Evangelio del día domingo 13 de agosto

Evangelio de nuestro Señor Jesucristo según san Mateo 14, 22-36

 

 

Después de la multiplicación de los panes, Jesús obligó a los discípulos que subieran a la barca y pasaran antes que Él a la otra orilla, mientras Él despedía a la multitud. Después, subió a la montaña para orar a solas. Y al atardecer, todavía estaba allí, solo.

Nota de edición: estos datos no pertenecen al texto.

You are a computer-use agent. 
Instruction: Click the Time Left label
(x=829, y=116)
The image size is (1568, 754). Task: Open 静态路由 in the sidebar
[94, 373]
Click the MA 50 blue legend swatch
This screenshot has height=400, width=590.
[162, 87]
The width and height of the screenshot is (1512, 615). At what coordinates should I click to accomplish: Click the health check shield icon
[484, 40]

La barca ya estaba muy lejos de la costa, sacudida por las olas, porque tenían viento en contra. A la madrugada, Jesús fue hacia ellos, caminando sobre el mar. Los discípulos, al verlo caminar sobre el mar, se asustaron. Es un fantasma, dijeron, y llenos de temor se pusieron a gritar.

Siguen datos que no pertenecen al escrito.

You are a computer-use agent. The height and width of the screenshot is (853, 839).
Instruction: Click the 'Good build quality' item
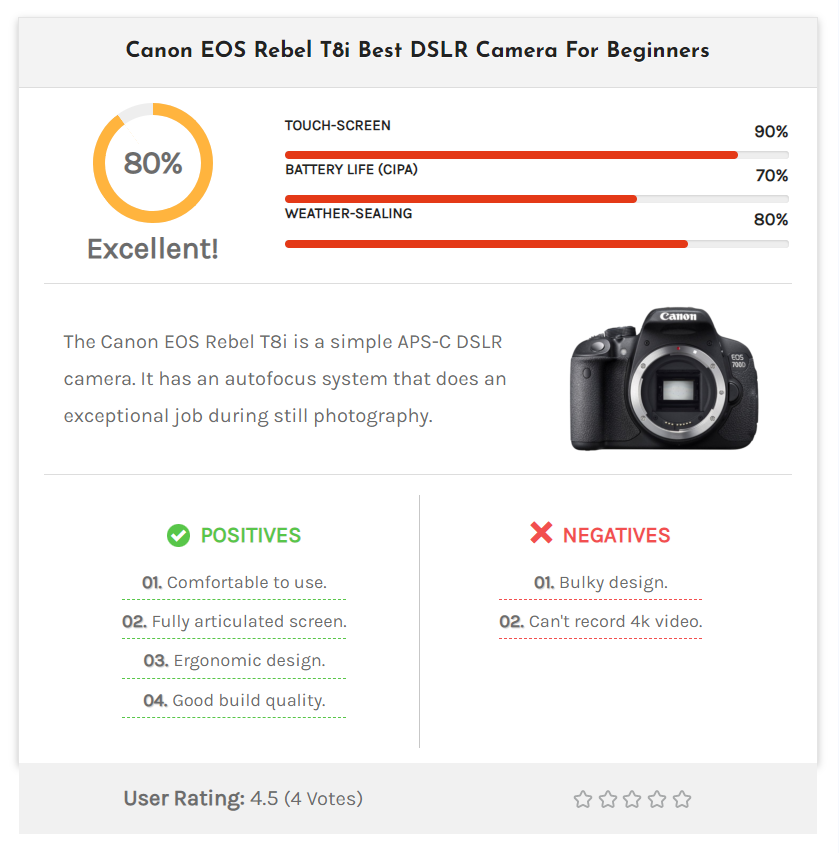point(234,701)
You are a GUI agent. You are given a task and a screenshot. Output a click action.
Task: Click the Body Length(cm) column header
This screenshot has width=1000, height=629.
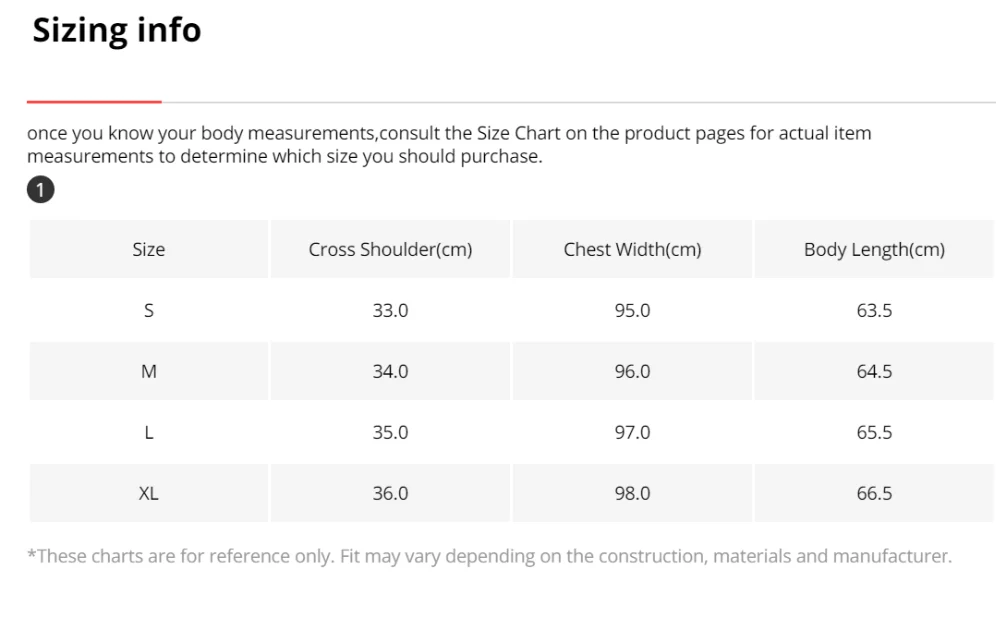[874, 250]
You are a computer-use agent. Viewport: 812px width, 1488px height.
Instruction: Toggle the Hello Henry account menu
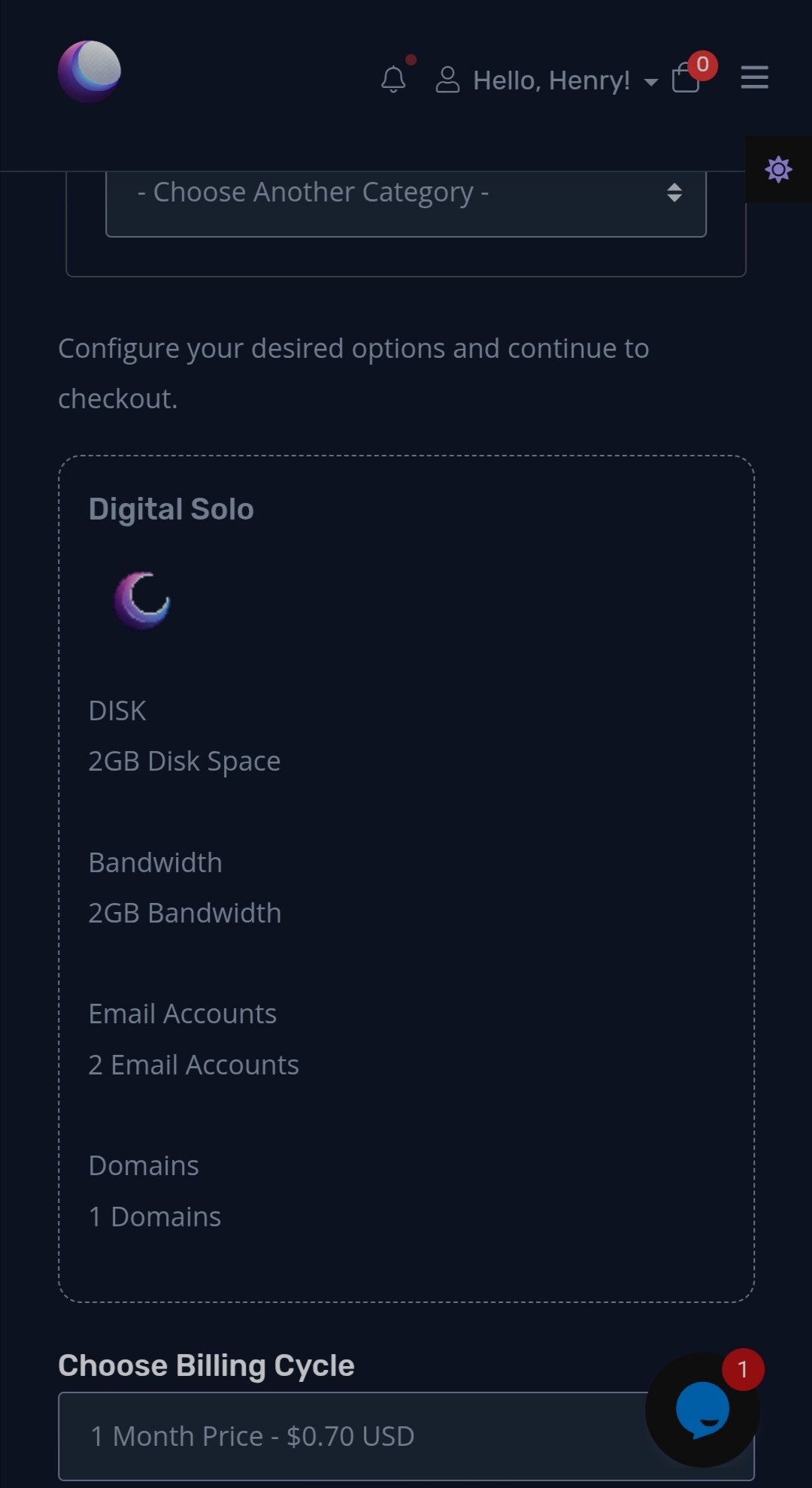[x=553, y=80]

Pero Jesús les dijo: Tranquilícense, soy Yo; no teman.

Entonces Pedro le respondió: Señor, si eres Tú, mándame ir a tu encuentro sobre el agua.

Ven, le dijo Jesús. Y Pedro, bajando de la barca, comenzó a caminar sobre el agua en dirección a Él. Pero, al ver la violencia del viento, tuvo miedo, y como empezaba a hundirse, gritó: Señor, sálvame. Enseguida, Jesús le tendió la mano y lo sostuvo, mientras le decía: Hombre de poca fe, ¿por qué dudaste?

En cuanto subieron a la barca, el viento se calmó. Los que estaban en ella se postraron ante Él, diciendo: Verdaderamente, Tú eres el Hijo de Dios.